Its a compliment though that most women would happily pass on. Which is why, EfG launched a small pilot campaign last winter on verbal abuse in the markets. “Mpe Riziki Si Matusi” or “Give Payment not Abuse” was an assertion of women's right to be treated as business owners and not sexual objects. Around 80% of women traders experience verbal and physical sexual harassment on a daily basis, especially from other male traders. It's not uncommon for men to use sexual harassment as a way to discourage women from asking for payment for their goods. Touching, grabbing, constant remarks serve to stop women from asserting themselves. And if the women object? Well this generally leads to greater harassment since you clearly don't know your place.

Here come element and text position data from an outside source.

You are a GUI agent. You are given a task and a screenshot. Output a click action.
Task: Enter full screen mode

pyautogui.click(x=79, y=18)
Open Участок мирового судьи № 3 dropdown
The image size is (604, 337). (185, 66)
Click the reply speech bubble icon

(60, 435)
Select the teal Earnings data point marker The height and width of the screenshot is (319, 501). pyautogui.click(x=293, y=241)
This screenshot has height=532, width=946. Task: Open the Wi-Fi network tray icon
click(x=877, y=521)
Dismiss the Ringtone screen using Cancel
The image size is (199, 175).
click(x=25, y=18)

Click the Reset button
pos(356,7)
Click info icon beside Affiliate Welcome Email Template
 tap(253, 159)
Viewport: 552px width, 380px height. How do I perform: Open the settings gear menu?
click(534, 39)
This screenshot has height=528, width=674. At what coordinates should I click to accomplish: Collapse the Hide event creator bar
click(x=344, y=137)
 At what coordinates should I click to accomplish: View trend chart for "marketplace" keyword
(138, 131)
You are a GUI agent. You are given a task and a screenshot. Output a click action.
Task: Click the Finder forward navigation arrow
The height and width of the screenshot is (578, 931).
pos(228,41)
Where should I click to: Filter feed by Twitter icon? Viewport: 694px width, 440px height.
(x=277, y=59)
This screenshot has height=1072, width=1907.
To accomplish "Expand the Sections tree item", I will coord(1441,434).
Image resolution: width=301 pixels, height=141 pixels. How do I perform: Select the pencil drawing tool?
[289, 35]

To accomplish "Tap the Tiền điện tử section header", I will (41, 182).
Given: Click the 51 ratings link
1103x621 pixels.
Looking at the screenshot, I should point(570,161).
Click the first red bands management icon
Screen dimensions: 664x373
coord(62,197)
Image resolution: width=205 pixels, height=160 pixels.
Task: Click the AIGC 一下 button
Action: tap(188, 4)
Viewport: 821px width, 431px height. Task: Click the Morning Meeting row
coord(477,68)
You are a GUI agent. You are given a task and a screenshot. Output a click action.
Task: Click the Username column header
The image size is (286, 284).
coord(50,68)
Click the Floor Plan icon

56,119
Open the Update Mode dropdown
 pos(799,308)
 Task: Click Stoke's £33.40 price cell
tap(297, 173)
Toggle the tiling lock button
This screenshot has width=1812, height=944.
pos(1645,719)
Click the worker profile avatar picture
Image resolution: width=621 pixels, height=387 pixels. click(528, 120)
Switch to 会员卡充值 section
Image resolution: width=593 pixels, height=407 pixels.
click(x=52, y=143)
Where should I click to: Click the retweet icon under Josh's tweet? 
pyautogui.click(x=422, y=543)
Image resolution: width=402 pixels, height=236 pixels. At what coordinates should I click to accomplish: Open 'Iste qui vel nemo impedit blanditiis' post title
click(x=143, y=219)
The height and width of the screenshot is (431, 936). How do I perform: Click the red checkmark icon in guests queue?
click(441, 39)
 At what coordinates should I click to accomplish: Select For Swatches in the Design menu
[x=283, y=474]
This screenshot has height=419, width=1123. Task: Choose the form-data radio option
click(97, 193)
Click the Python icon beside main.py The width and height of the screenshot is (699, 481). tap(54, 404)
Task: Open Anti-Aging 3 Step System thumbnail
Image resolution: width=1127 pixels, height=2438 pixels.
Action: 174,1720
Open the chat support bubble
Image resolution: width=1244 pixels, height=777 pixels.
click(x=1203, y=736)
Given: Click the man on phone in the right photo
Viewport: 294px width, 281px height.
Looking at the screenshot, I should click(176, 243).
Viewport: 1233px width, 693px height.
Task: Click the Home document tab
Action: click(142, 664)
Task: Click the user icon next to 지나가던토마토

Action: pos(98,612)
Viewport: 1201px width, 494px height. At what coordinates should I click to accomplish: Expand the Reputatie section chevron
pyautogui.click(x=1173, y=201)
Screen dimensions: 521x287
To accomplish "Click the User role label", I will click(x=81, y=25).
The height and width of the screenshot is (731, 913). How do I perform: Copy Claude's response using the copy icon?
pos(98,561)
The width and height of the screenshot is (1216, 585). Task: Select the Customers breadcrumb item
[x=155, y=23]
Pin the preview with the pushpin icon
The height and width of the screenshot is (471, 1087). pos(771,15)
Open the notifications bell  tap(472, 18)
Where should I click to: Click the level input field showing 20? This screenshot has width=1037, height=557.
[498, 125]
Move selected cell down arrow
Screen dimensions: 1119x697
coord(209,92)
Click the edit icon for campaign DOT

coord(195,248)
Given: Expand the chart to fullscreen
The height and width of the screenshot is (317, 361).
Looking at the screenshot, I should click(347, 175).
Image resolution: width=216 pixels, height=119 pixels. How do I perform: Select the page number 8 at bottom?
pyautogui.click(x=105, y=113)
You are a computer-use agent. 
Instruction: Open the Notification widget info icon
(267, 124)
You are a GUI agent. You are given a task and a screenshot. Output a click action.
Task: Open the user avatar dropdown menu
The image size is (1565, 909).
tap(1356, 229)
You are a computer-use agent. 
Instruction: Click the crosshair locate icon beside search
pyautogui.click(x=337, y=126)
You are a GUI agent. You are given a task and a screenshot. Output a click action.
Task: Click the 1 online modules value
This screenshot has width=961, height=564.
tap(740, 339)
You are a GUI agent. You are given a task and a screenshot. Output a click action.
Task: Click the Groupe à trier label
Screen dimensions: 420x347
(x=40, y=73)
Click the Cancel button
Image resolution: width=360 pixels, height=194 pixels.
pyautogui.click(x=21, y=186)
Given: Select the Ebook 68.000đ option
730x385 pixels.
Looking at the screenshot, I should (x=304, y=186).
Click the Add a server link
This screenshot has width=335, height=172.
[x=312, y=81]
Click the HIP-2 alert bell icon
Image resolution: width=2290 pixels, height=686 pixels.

This campaign focused on working with both men and women market leaders and traders to create an environment where sexual harassment wasn't tolerated. Though the campaign was small, women involved said it continues to provided them with the strength to protest such behaviour and fellow male traders have even stepped up to stop harassment when they see it happen.

Drops of water in a very big bucket. Sometimes working in women's rights there are days you don't know whether to cry or scream in frustration. But this work is not for those who need to see instant results, changes or feel like you as an individual made the difference. Its for those who will celebrate small victories knowing they are part of a long-term, multi-generational battle. In the end you have to simply believe that its a fight worth fighting and these women clearly do.